====== Texte du document ======

S'agissant de la deuxième question, à savoir la responsabilité liée à la fourniture par écrit de tout conseil ou information, volontaire ou obligatoire, il convient d'établir une distinction entre conseil et information . S'agissant des conseils, la réponse figure dans la deuxième partie du paragraphe précédent. En revanche, toute information erronée ou non communiquée, que ce soit volontairement ou par négligence, engage la responsabilité du prêteur. Il convient toutefois de s'accorder clairement sur ce que recouvre cette information. Elle ne peut en effet se limiter à la simple présentation des aspects techniques, mais doit, ou devrait, être rédigée de manière à ce que le consommateur dispose de tous les éléments utiles pour opérer en fin de compte un choix en toute indépendance et en connaissance de cause. Les codes de conduite, ou au moins le code civil, devraient contenir des dispositions auxquelles recourir en cas de différend éventuel.

======

- _Travail à faire_
1) Pour chacune des affirmations (a), (b) et (c), dites si elle concorde avec le texte sur la responsabilité du prêteur, en répondant oui ou non et en citant les mots décisifs du texte. (a) Toute information erronée engage la responsabilité du prêteur. (b) L'information peut se limiter à la présentation des aspects techniques. (c) Le texte demande de distinguer conseil et information.
2) Prolongez le texte sur la responsabilité du prêteur à partir de sa dernière phrase.
Les entrées ci-dessous forment un matériau distinct du texte.

====== Entrées répertoriées ======

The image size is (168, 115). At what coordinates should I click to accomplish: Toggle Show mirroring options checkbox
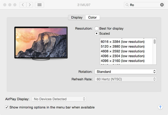[7, 107]
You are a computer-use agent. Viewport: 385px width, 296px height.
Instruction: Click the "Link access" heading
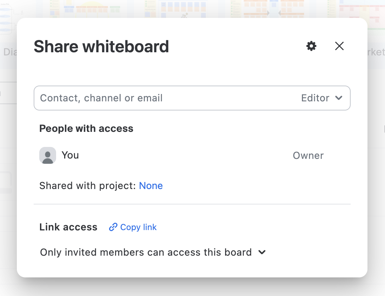[68, 227]
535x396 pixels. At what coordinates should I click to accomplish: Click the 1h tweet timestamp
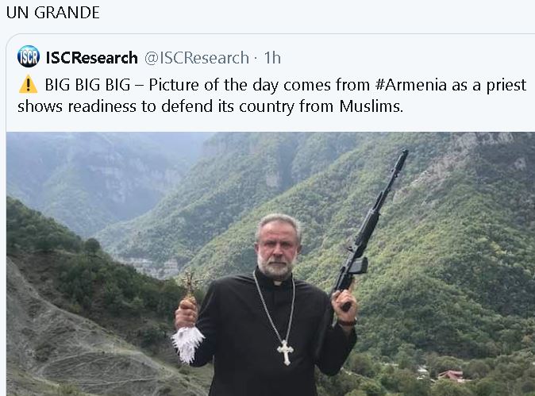click(x=272, y=58)
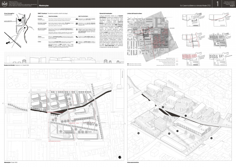Click the top-left concept diagram thumbnail
This screenshot has width=236, height=167.
point(191,20)
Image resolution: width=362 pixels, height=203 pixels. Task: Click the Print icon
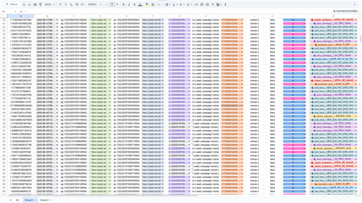(x=35, y=5)
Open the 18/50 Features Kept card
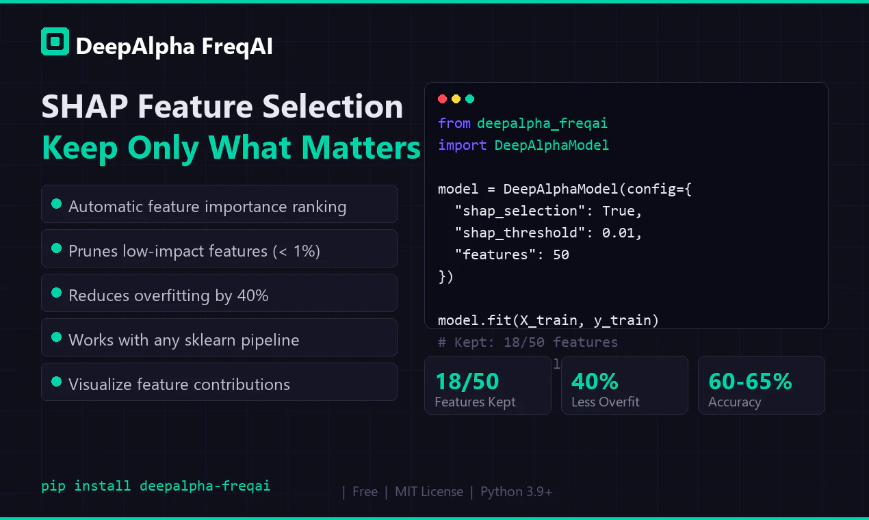The image size is (869, 520). click(488, 385)
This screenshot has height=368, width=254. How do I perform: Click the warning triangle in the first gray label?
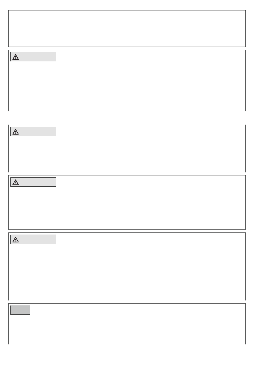click(x=16, y=57)
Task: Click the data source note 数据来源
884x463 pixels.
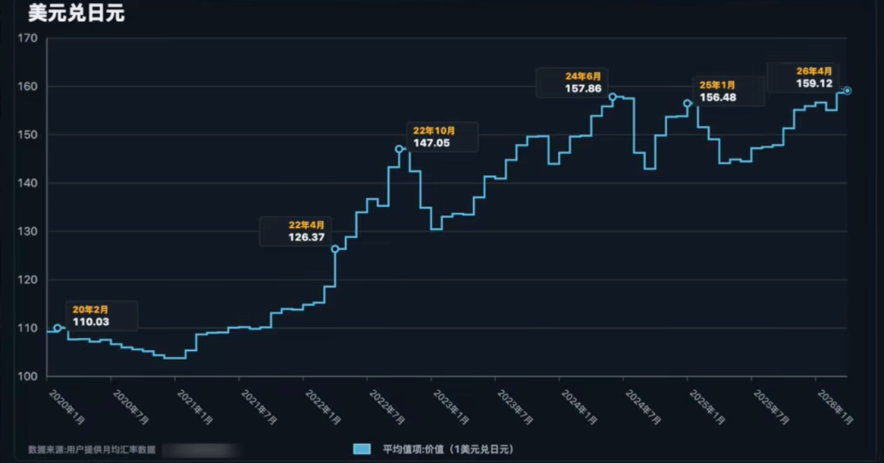Action: click(x=92, y=449)
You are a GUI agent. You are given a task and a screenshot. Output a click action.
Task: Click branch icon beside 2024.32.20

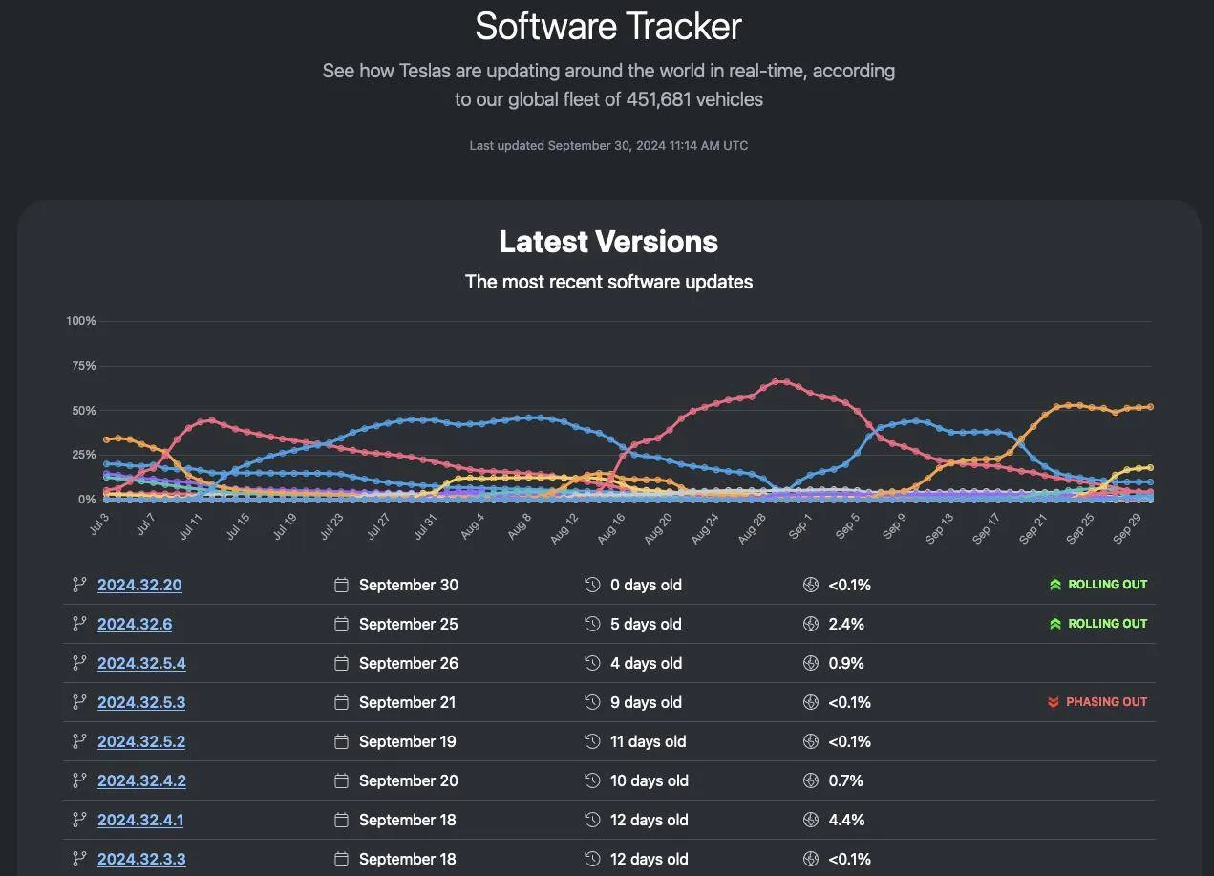point(79,585)
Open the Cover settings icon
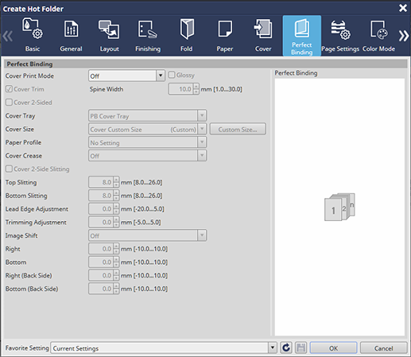This screenshot has width=411, height=357. pyautogui.click(x=263, y=29)
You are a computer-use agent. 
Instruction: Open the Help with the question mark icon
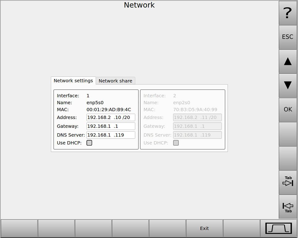(x=288, y=13)
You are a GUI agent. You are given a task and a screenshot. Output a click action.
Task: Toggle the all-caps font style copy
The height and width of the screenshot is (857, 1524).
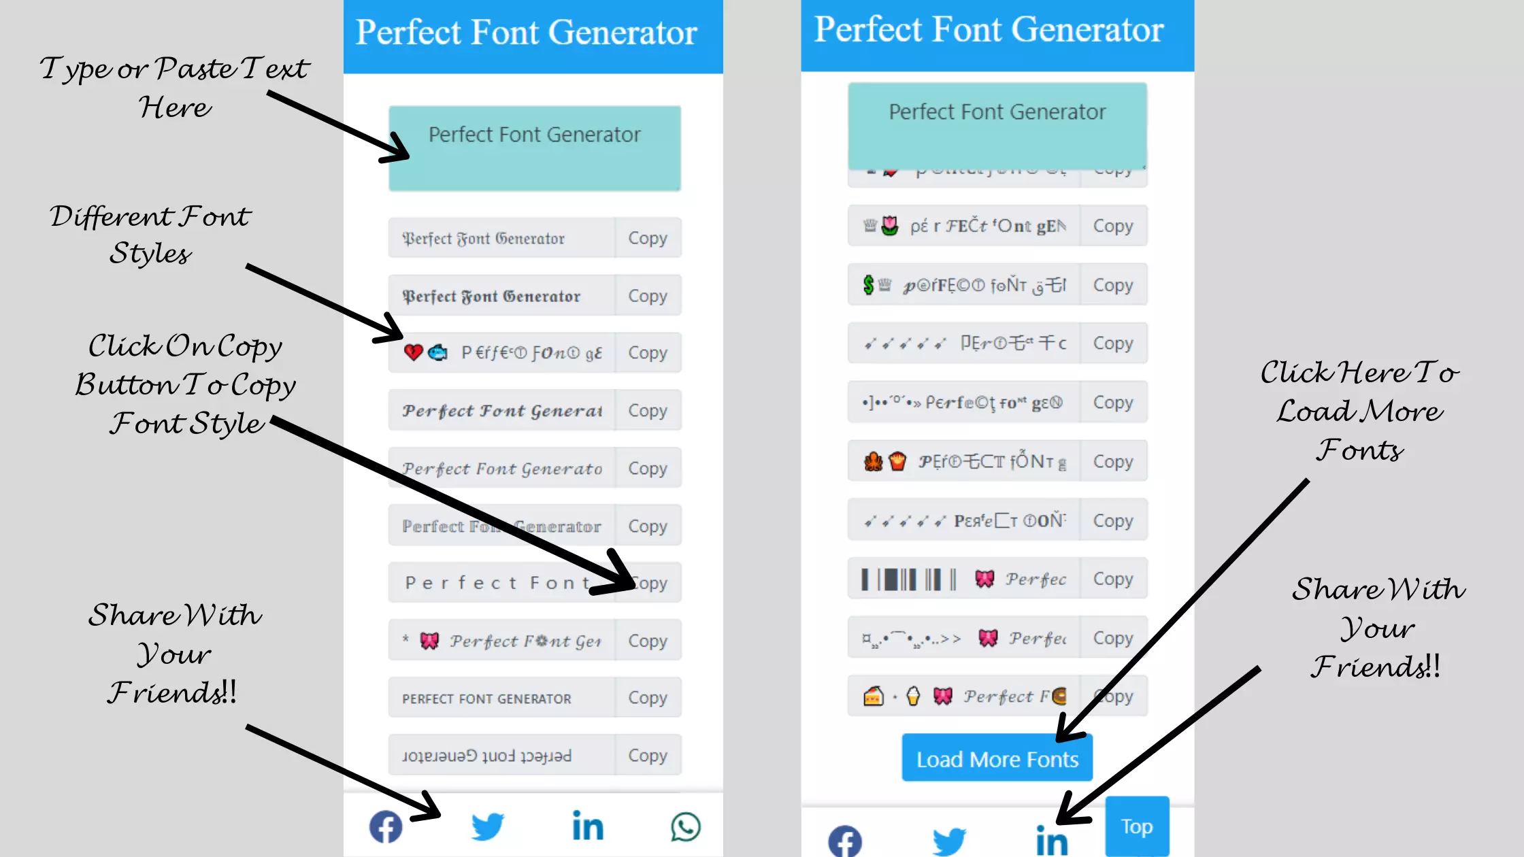point(647,697)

======

- _Réponses_
1)
(a) Oui : « toute information erronée ou non communiquée, que ce soit volontairement ou par négligence, engage la responsabilité du prêteur »
(b) Non : « Elle ne peut en effet se limiter à la simple présentation des aspects techniques »
(c) Oui : « il convient d'établir une distinction entre conseil et information »

2)
3.2.7

En matière de remboursement anticipé, la Commission pose trois questions. La première remet sur le tapis une question qui a déjà fait l'objet d'un long débat: la possibilité de remboursement anticipé doit-elle être un droit pour le consommateur ou laissée au libre choix des parties? En général, le remboursement anticipé est demandé par le consommateur lorsque les variations des taux d'intérêt lui sont défavorables, que ce soit dans le cas de prêts à taux fixe ou de prêts à taux variable, à l'instar de celles qui sont intervenues par le passé dans certains États à la suite d'une inflation importante. Dans tous les cas, le remboursement anticipé est toujours sollicité par le consommateur et très rarement refusé par le prêteur, qu'il soit ou non prévu par le contrat. Ce n'est pas tant la possibilité de bénéficier ou non du remboursement anticipé qui pose problème que la question suivante.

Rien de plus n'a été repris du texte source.